◆ **Task to carry out**:
To complete the exercise, repeat every record exactly as it stands.

◆ **Data to examine**:

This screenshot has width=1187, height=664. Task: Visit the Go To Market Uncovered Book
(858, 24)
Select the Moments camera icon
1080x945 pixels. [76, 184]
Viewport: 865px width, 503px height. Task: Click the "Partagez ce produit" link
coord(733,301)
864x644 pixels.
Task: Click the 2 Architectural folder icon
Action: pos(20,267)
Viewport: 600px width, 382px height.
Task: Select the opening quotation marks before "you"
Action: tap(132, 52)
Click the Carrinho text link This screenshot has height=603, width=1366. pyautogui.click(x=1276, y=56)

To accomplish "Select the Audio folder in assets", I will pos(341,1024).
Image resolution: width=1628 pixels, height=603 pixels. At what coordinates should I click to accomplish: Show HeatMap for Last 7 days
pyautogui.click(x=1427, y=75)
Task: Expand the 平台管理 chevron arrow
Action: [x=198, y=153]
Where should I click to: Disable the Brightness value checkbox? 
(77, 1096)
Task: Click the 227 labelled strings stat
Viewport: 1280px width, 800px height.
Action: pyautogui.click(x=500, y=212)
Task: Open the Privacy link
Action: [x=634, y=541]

◆ **Exercise answer**:
This screenshot has width=1187, height=664. Task: Visit the Go To Market Uncovered Book
(858, 24)
Select the Moments camera icon
1080x945 pixels. [76, 184]
Viewport: 865px width, 503px height. Task: Click the "Partagez ce produit" link
coord(733,301)
864x644 pixels.
Task: Click the 2 Architectural folder icon
Action: pos(20,267)
Viewport: 600px width, 382px height.
Task: Select the opening quotation marks before "you"
Action: tap(132, 52)
Click the Carrinho text link This screenshot has height=603, width=1366. pyautogui.click(x=1276, y=56)

To accomplish "Select the Audio folder in assets", I will pos(341,1024).
Image resolution: width=1628 pixels, height=603 pixels. At what coordinates should I click to accomplish: Show HeatMap for Last 7 days
pyautogui.click(x=1427, y=75)
Task: Expand the 平台管理 chevron arrow
Action: [x=198, y=153]
Where should I click to: Disable the Brightness value checkbox? 
(77, 1096)
Task: Click the 227 labelled strings stat
Viewport: 1280px width, 800px height.
Action: pyautogui.click(x=500, y=212)
Task: Open the Privacy link
Action: [x=634, y=541]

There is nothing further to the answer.